• **Exercise instructions**
Starting at the line that contains "You are a GUI" and ending at the line that contains "The width and", the lines below are to be given again exactly, with nothing added.

• **Source data**
--- START ---

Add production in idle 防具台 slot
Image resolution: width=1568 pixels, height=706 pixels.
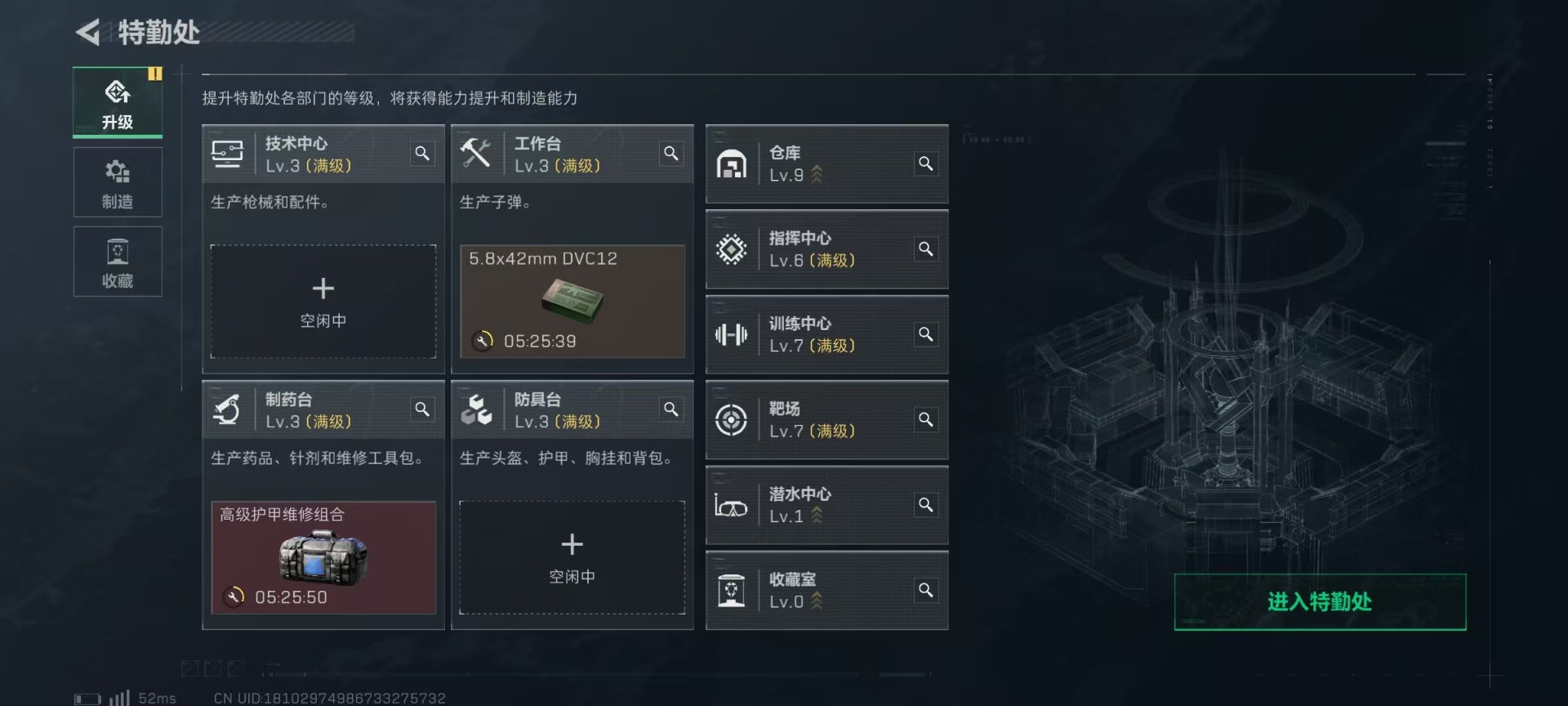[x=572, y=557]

--- END ---
--- START ---

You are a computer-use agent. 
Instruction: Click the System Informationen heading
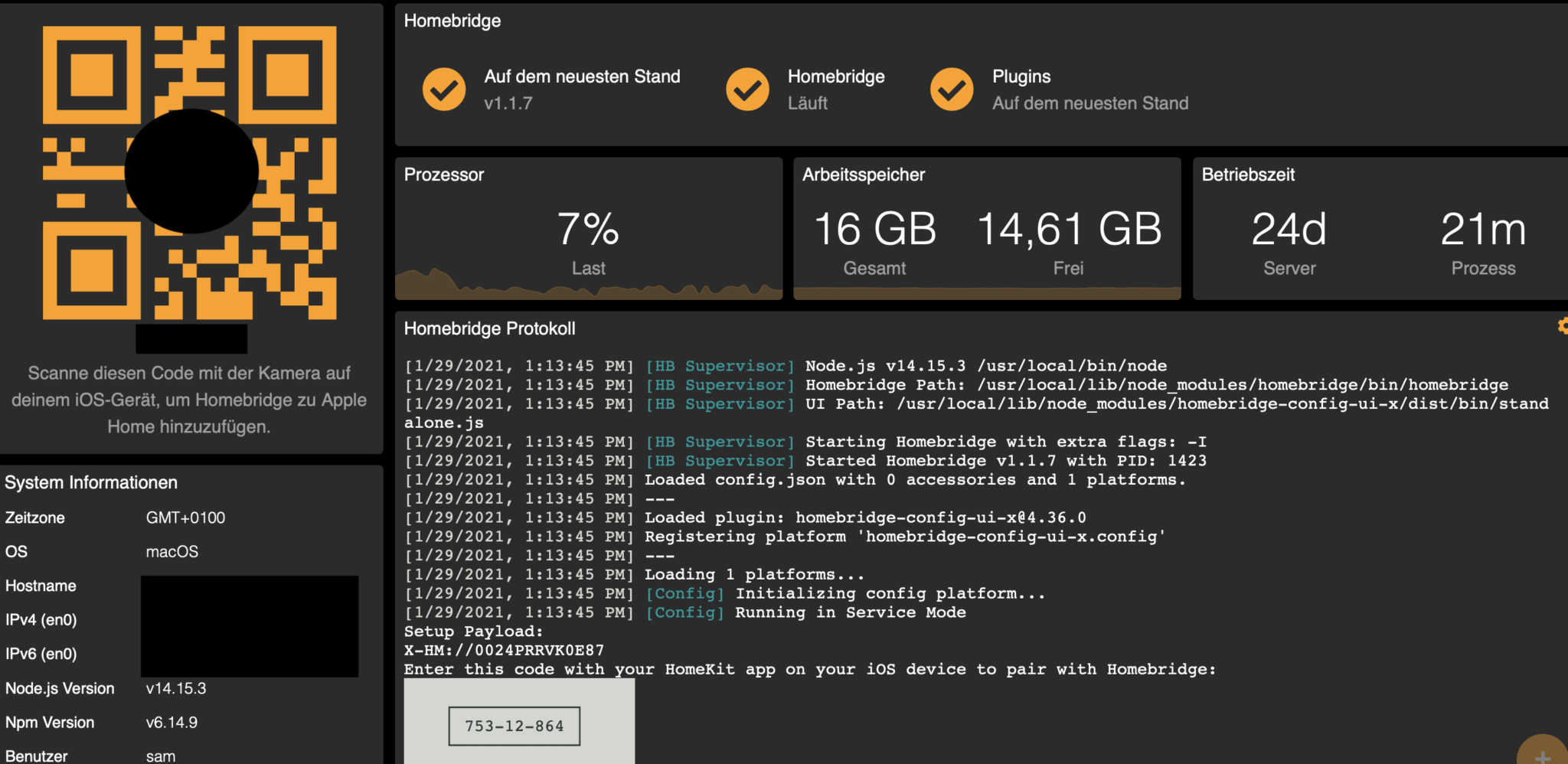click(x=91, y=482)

--- END ---
--- START ---

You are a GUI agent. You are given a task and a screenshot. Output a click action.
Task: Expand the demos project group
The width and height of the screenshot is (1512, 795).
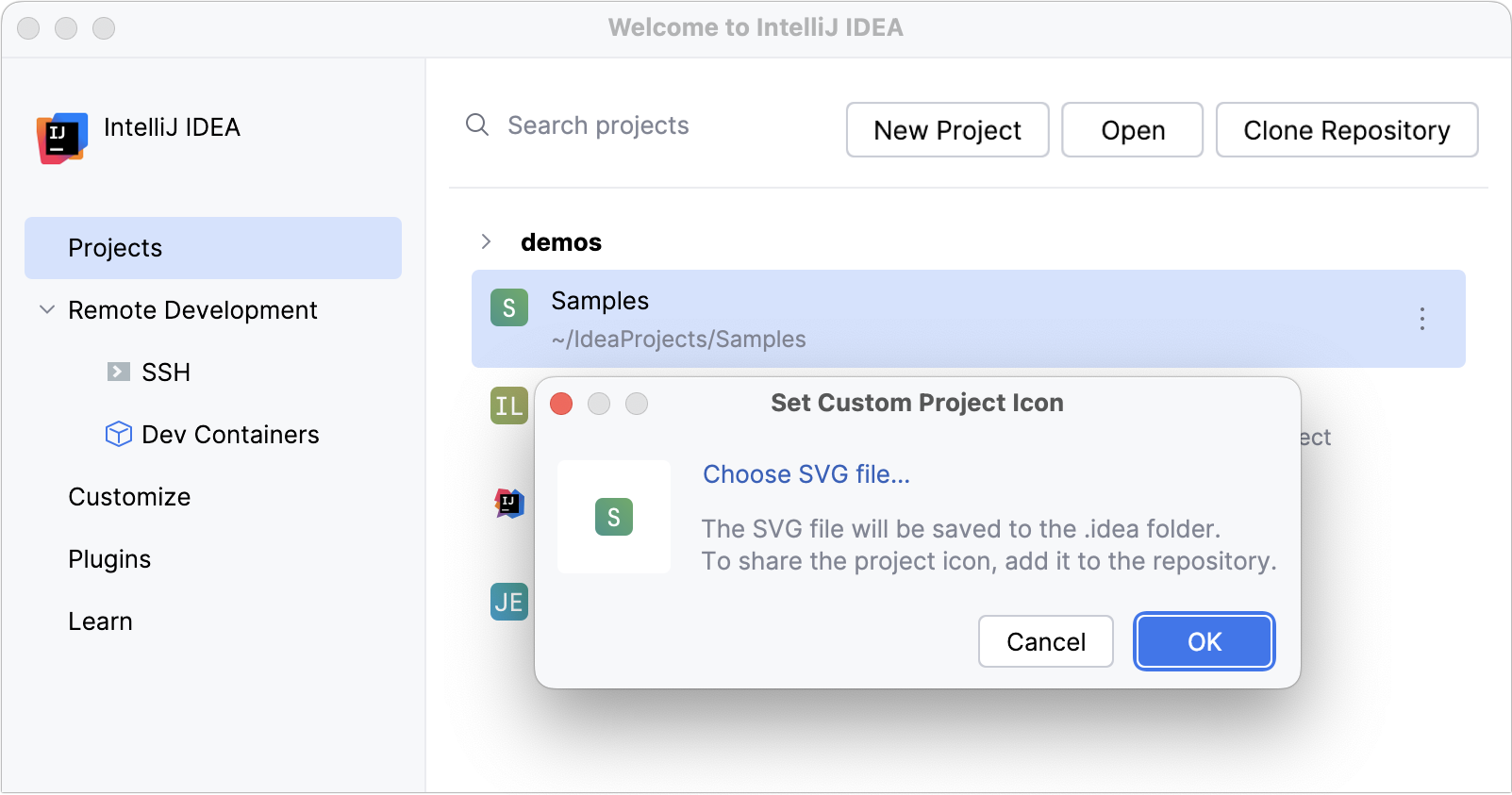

--- END ---

• **Completed task**
You are a GUI agent. You are given a task and a screenshot. Output a click action.
Task: Expand the demos project group
The width and height of the screenshot is (1512, 795).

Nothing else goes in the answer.